[Collected data]
=== Section Start ===

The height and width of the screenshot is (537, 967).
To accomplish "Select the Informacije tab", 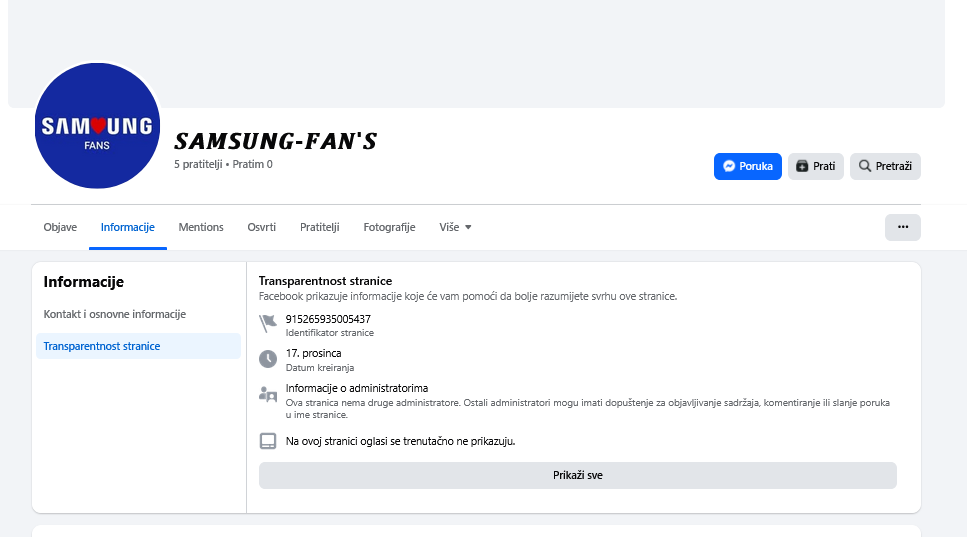I will [127, 227].
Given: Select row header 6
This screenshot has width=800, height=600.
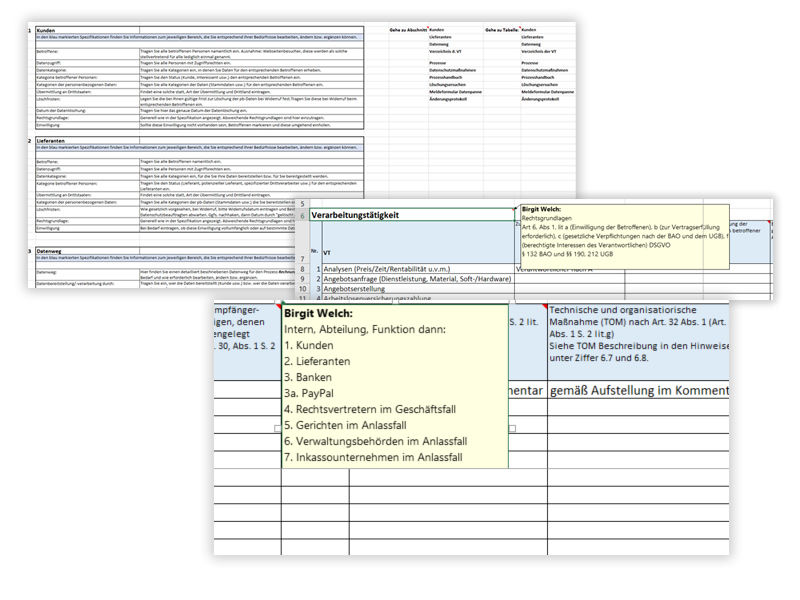Looking at the screenshot, I should 302,215.
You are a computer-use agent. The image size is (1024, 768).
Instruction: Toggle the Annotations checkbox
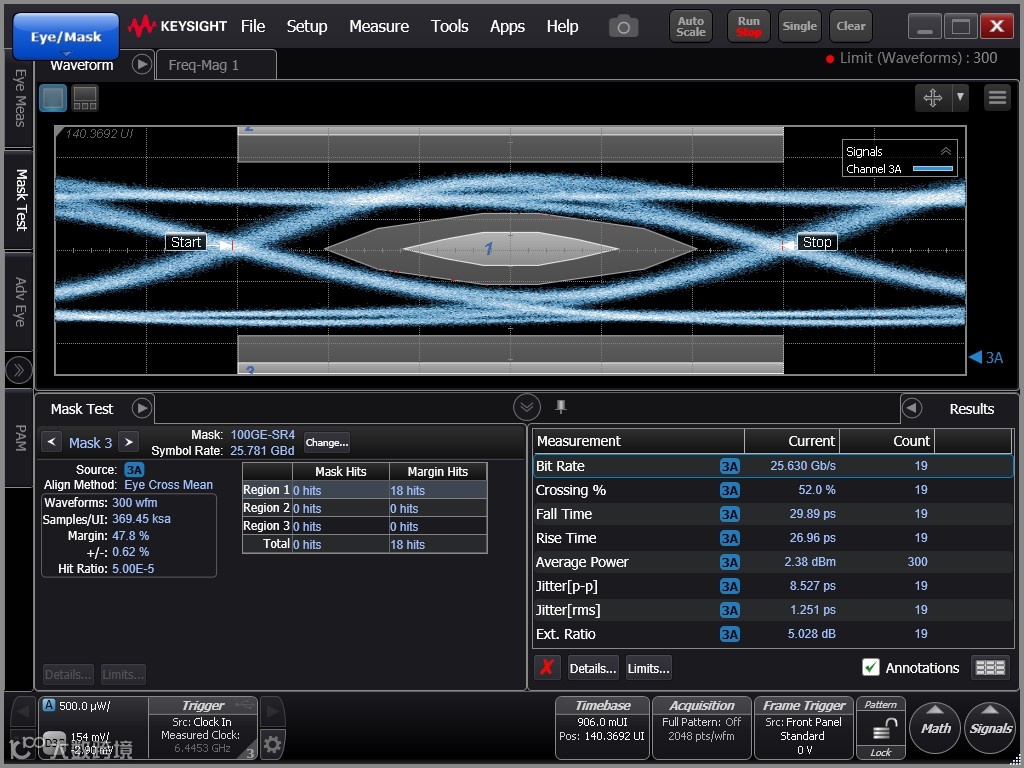[x=871, y=668]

=== Section End ===

WORK ITEM -
Only the lines from the one with "This screenshot has width=800, height=600." through the last line above belong in the answer. Reproduce them exactly, without the pictures.

ANSWER SPACE -
This screenshot has width=800, height=600.
Looking at the screenshot, I should 302,215.
You are a computer-use agent. The image size is (1024, 768).
Instruction: Toggle the Annotations checkbox
[x=871, y=668]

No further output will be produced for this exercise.